Onun yumuşak tatlı sesi hala kafamın içinde yankılanıyordu. Üzgün suratı ve gözlerinden akan yaşlar. Daha önce yediğim her dayaktan daha fazla yakıyordu canımı. Onu aramak zorundaydım Bree için endişeleniyor olmalıydı. Ama sesini duyamazdım.

Telefonu açıp üç kelime yazdım ve gönder tuşuna bastım.

Bree güvende. Kaç.

Şimdi sıra kafamdaki sesleri susturmaya gelmişti.

***

Şu an…

Annie

Kulak tıkanıklığı ve başımdaki bir zonklamayla uyandım. Acı çektiğim için tanrıya hiçbir zaman bu kadar minnettar olacağım aklıma gelmezdi. Ama bu lanet beynimi rendeleyen acı hala hayatta olduğumun işaretiydi.

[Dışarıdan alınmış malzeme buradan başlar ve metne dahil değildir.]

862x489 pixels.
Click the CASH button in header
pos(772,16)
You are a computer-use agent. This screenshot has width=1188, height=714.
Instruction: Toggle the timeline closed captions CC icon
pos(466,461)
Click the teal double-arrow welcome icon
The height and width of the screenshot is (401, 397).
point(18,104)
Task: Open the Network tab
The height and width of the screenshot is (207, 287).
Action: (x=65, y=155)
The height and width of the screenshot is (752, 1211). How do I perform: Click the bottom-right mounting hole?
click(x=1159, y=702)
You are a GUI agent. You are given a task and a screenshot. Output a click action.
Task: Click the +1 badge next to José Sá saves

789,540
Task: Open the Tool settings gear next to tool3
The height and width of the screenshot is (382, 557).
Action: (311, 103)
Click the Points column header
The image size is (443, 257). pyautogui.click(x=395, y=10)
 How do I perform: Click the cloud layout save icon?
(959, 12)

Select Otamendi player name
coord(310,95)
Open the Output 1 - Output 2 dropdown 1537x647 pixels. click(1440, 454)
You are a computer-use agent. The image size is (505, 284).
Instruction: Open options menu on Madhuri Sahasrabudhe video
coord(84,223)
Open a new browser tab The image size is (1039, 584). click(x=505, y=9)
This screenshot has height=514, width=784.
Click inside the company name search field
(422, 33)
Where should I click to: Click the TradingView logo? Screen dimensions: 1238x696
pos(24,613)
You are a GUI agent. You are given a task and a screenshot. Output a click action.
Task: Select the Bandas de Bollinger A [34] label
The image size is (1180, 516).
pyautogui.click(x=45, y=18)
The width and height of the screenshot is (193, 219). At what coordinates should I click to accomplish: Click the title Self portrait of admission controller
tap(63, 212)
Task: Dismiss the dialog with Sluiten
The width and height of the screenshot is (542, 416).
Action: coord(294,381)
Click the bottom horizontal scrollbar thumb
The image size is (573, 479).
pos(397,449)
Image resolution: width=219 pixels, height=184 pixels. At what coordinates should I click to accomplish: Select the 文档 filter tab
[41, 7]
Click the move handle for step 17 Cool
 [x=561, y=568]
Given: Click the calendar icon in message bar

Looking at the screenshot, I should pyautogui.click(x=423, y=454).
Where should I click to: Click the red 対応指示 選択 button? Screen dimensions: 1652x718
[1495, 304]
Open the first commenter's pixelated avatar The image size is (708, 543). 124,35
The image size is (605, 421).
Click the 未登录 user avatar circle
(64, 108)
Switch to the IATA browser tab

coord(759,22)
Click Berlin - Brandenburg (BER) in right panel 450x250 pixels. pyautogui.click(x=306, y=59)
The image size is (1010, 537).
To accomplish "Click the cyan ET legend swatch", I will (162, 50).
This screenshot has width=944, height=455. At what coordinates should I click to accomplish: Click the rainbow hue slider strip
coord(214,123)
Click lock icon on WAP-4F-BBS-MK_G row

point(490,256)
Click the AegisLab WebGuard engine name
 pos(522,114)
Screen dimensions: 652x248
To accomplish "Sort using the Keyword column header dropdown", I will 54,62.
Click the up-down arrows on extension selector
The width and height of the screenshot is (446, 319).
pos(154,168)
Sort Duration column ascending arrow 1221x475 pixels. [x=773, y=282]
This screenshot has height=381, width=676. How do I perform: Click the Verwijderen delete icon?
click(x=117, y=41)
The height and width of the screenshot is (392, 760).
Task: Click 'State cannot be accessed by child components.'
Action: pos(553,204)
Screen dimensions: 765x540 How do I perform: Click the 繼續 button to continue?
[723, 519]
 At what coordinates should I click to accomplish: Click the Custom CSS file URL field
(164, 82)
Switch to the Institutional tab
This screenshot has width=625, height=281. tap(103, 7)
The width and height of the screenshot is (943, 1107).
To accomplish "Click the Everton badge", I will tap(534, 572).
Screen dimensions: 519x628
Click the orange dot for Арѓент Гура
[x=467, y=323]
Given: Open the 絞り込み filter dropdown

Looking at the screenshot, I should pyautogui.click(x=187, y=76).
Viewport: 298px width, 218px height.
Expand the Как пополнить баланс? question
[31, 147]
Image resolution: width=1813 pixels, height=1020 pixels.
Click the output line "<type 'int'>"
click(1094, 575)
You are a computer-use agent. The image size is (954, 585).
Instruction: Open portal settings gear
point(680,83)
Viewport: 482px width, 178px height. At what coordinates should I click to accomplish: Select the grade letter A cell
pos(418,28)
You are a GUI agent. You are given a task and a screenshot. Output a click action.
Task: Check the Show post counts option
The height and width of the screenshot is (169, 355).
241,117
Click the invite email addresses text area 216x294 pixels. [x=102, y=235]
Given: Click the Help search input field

Gözlerimi açmadan bir süre bekledim. Cidden neyle karşı karşıya olduğumu görmeye hazır mıydım?

Başka bir yerde olduğum kesindi. Burası çok daha soğuktu. Temiz ve taze kokuyordu. Ölü rutubet yoktu. Belki de cennetteydim. Belki de arafta ama kesinlikle cehennemde olmadığıma emindim. Henüz.

Sonunda gözlerimi açtığımda gümüşi gözlerle karşılaştım. Vazgeçmiştim. Kesinlikle cehennemdeydim.

Bakışlarımı kaçırarak, “Neredeyiz?” diye mırıldandım. Sesim kesik kesikti.

Gülümsedi. “Uçaktayız tatlım.” Kulaklarımın tıkanıklığı ve soğuk bu yüzdendi demek. Uçaktaydık.

Tanrım…

Beni nereye götürüyordu?

Elimi çekiştirirken gözlerimle de odayı tarıyordum. Has siktir. Şimdi ne bok yiyecektim?

Ellerimi biraz daha zorladım ama sımsıkı bağlılardı. Gerçi kaçsam nereye kaçabilirdim ki, binlerce fit yükseklikteydik!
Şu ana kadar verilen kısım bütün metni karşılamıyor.